> **Work instructions**: Restate the records word for word. Include no pictures.

[Start of section]

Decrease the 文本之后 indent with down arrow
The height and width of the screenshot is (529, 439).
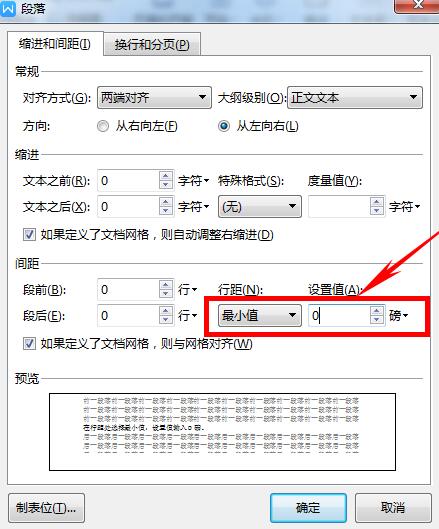[165, 211]
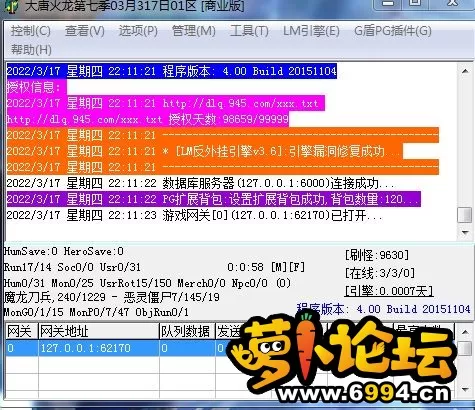Click the log panel scroll-down arrow

(x=465, y=232)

[End of section]

> **Your response**:
Decrease the 文本之后 indent with down arrow
The height and width of the screenshot is (529, 439).
[165, 211]
Click the log panel scroll-down arrow

(x=465, y=232)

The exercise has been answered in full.